● Task requirements: Extend the passage on the quotation search and its Solr index, continuing directly after its final sentence.

● Source document:
================

There are a few things that I need to discuss with the team, though. Firstly the ranking system. As previously agreed upon, entries are ranked based on the proportion of quotes that contain the search term. But this is possibly ranking entries that only have one quote too highly. If there is only one quote and it features the term then 100% of quotes feature the term so the entry is highly ranked, but longer, possibly more important entries are ranked lower because (for example) out of 50 quotes 40 feature the term. We might want to look into weighting entries that have more quotes overall. For example, an SND quotation search for ‘prince’ (see below). ‘Prince’ is ranked first, but then results 2-6 appear because they only have one quote, which happens to feature ‘prince’.
The second issues is that the new system cuts off quotations for entries after the tenth (as you can see for ‘Prince’, above). We’d agreed on this approach to stop entries with lots of quotes swamping the results, but currently nothing is displayed to say that the results have been snipped. We might want to add a note under the tenth quote.
The third issue is that the quote field in Solr is currently stemmed, meaning the stems of words are stored and Solr can then match alternative forms. This can work well – for example the ‘messages AND wean’ results include results for ‘message’ and ‘weans’ too. But it can also be a bit too broad. See for example the screenshot below, which shows a quotation search for ‘aggressive’. As you can see, it has returned quotations that feature ‘aggression’, ‘aggressively’ and ‘aggress’ in addition to ‘aggressive’. This might be useful, but it might cause confusion and we’ll need to discuss this further at some point.
Next week I’ll hopefully start work on the filtering of search results for all search types, which will involve a major change to the way headword searches work and more big changes to the Solr indexes.

================

● Listed entries:
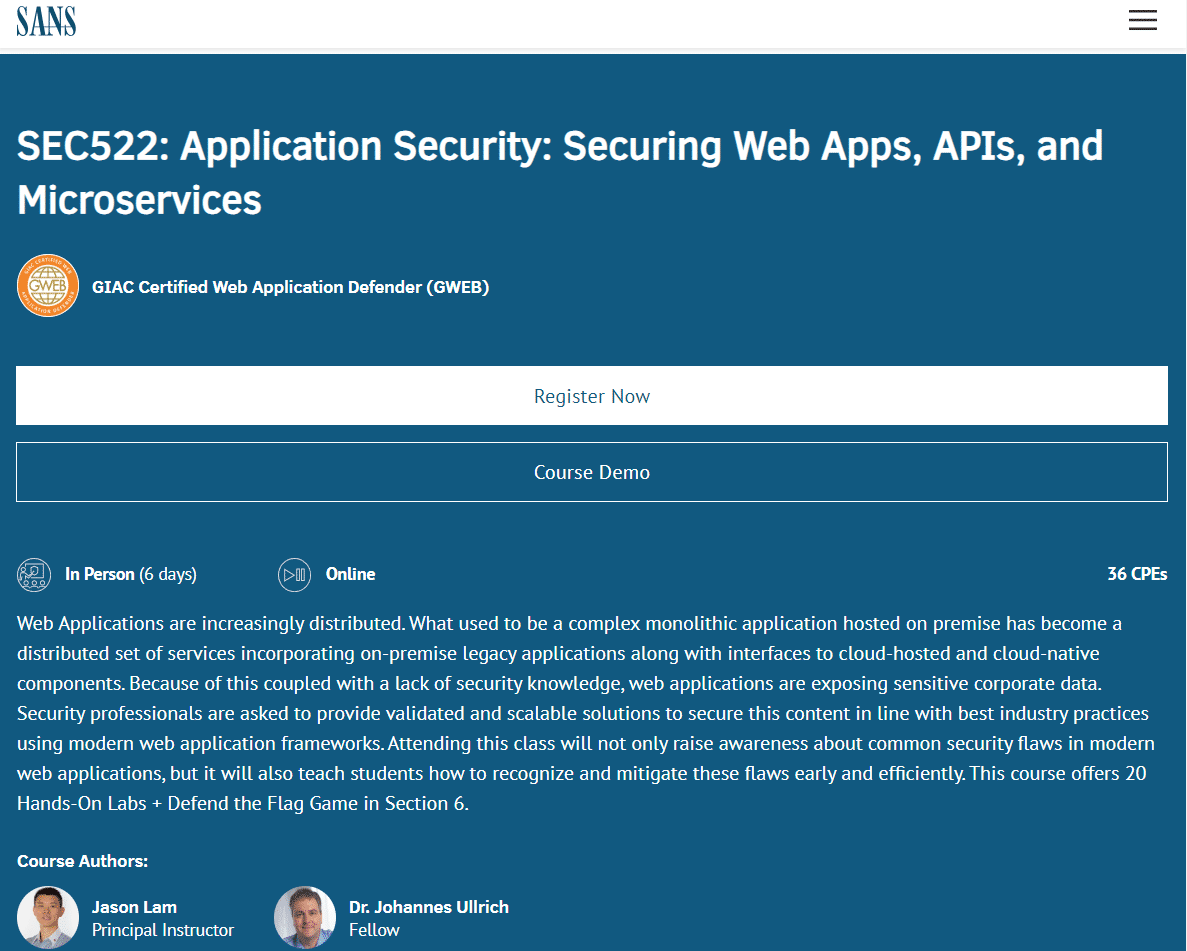Click the In Person classroom icon
The height and width of the screenshot is (951, 1187).
tap(34, 574)
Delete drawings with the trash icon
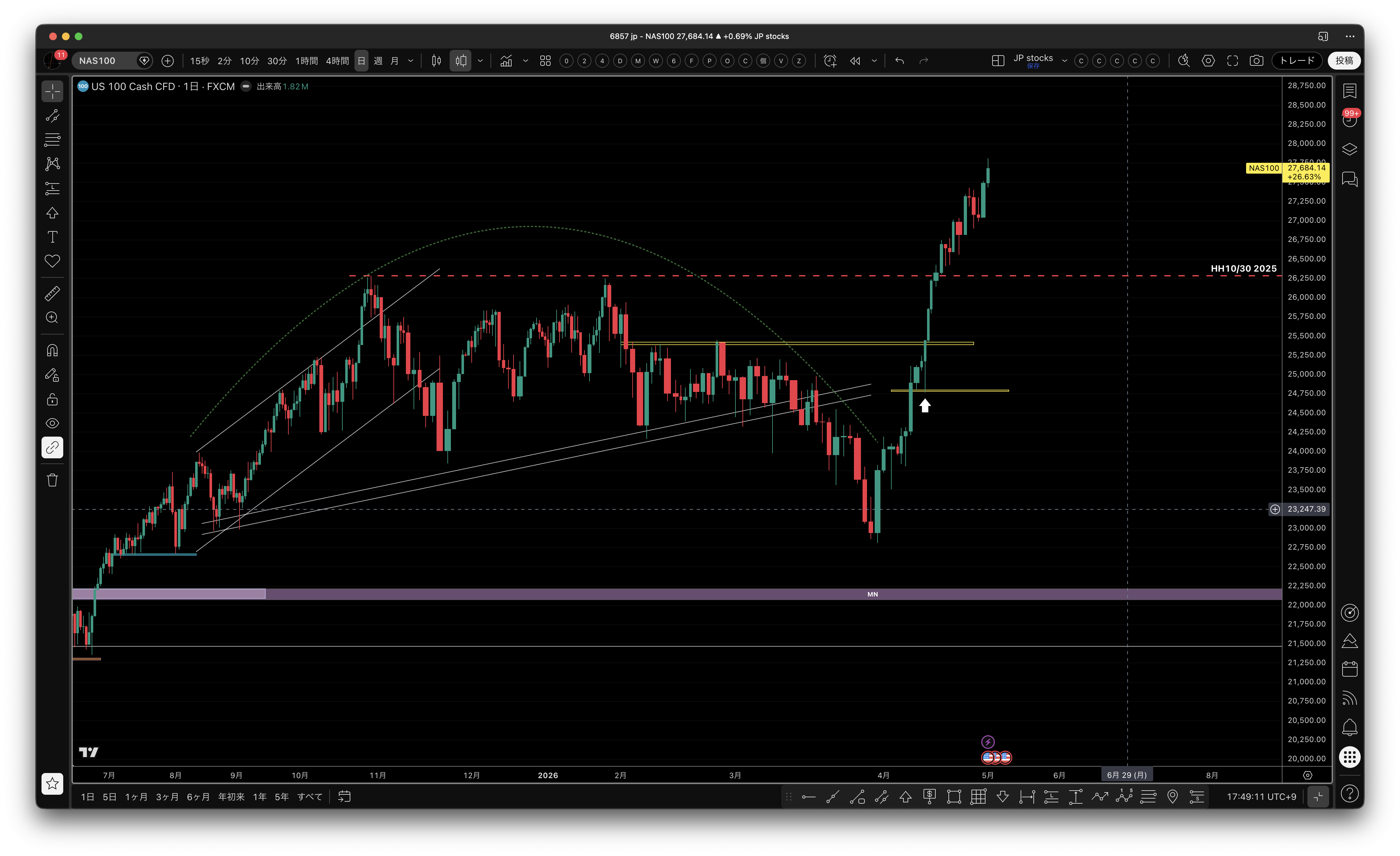This screenshot has height=856, width=1400. point(52,480)
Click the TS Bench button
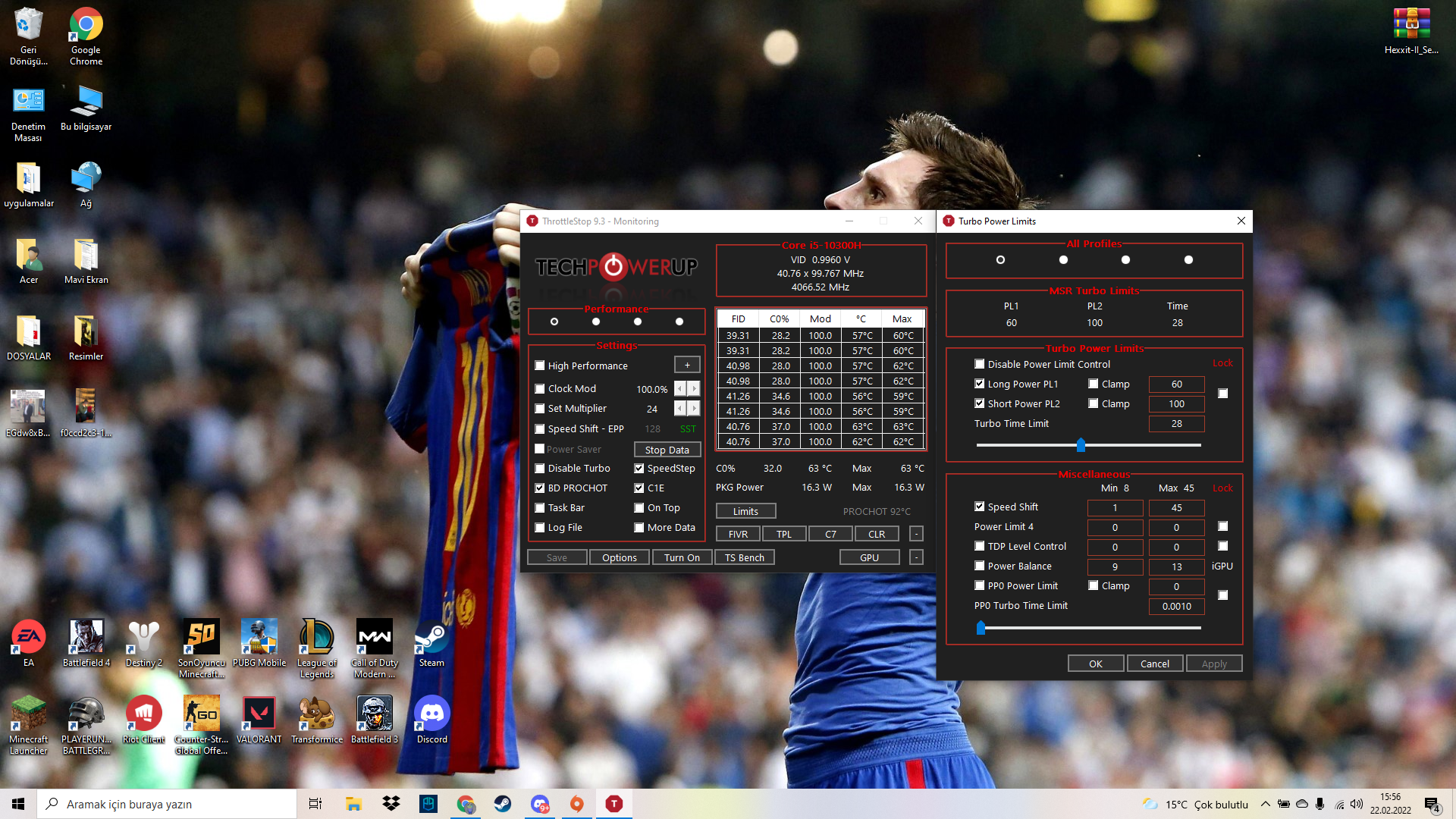Screen dimensions: 1456x819 (x=744, y=557)

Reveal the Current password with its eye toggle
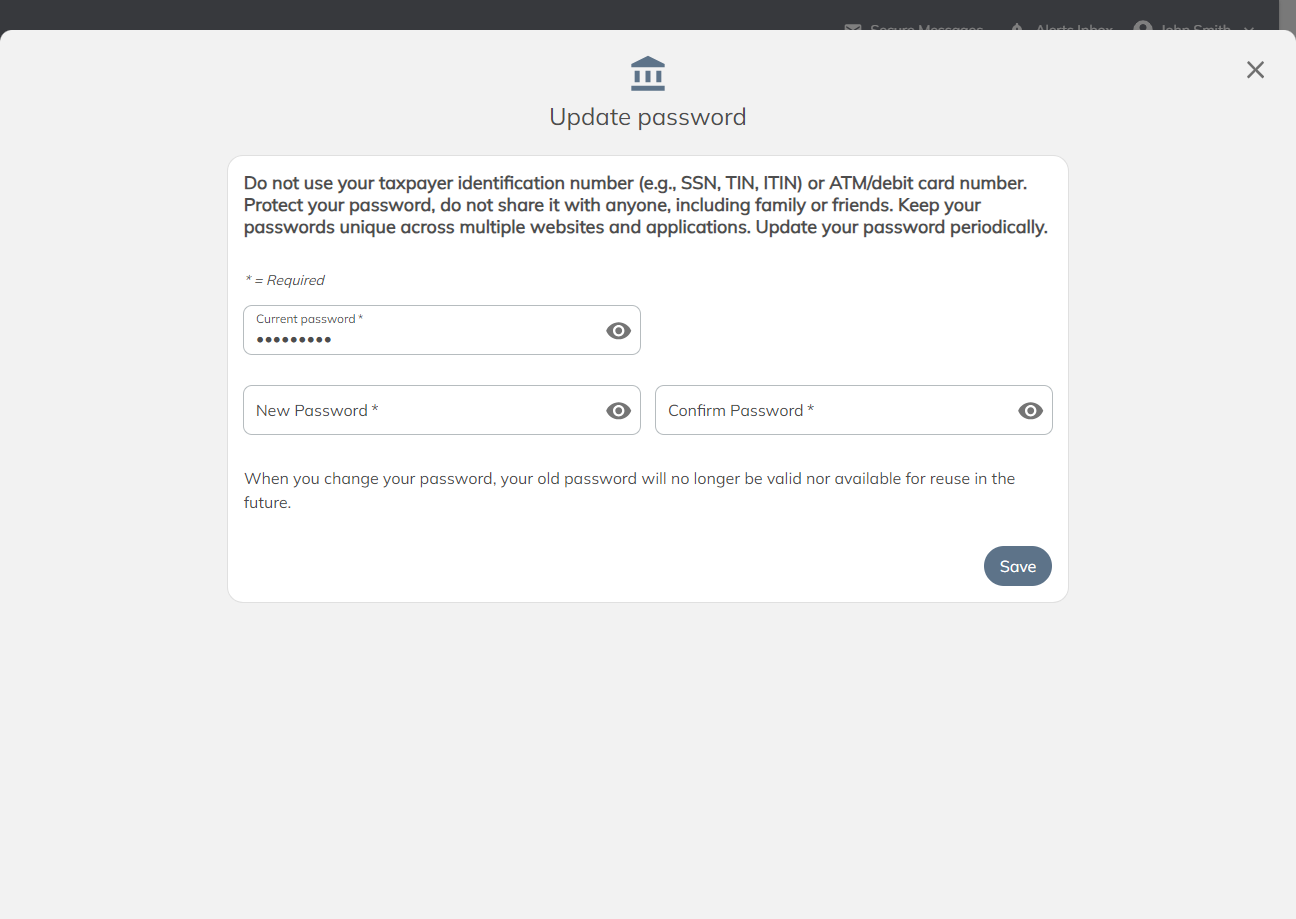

================

● Task response:
Also this week I investigated applying OED DOIs to the OED lexemes we link to in the Historical Thesaurus. Each OED sense now has its own DOI that we can get access to, and I was sent a spreadsheet containing several thousand as an example. The idea is that links from the HT’s lexemes to the OED would be updated to use these DOIs rather than performing a search of the OED for the work, which is what currently happens.
After a few hours of research I reckoned it would be possible to apply the DOIs to the HT data, but there are some things that we’ll need to consider. The OED spreadsheet looks like it will contain every sense and the HT data does not, so much of the spreadsheet will likely not match anything in our system. I wrote a little script to check the spreadsheet against the HT’s OED lexeme table and 6186 rows in the spreadsheet match one (or more) lexeme in the database table while 7256 don’t. I also noted that the combination of entry_id and element_id (in our database called refentry and refid) is not necessarily unique in the HT’s OED lexeme table. This can be if a word appears in multiple categories, plus there is a further ID called ‘lemmaid’ that was sometimes used to differentiate specific lexemes in combination with the other two IDs. In the spreadsheet there are 1180 rows that match multiple rows in the HT’s OED lexeme table. However, this also isn’t a problem and usually just means a word appears in multiple categories. It just means that the same DOI would apply to multiple lexemes.
What is potentially a problem is that we haven’t matched up all of the OED lexeme records with the HT lexeme records. While 6186 rows in the spreadsheet match one or more rows in the OED lexeme table, only 4425 rows in the spreadsheet match one or more rows in the HT’s lexeme table. We will not be able to update the links to switch to DOIs for any HT lexemes that aren’t matched to an OED lexeme. After checking I discovered that there are 87,713 non-OE lexemes in the HT lexeme table that are not linked to an OED lexeme. None of these will be able to have a DOI (and neither will the OE words, presumably).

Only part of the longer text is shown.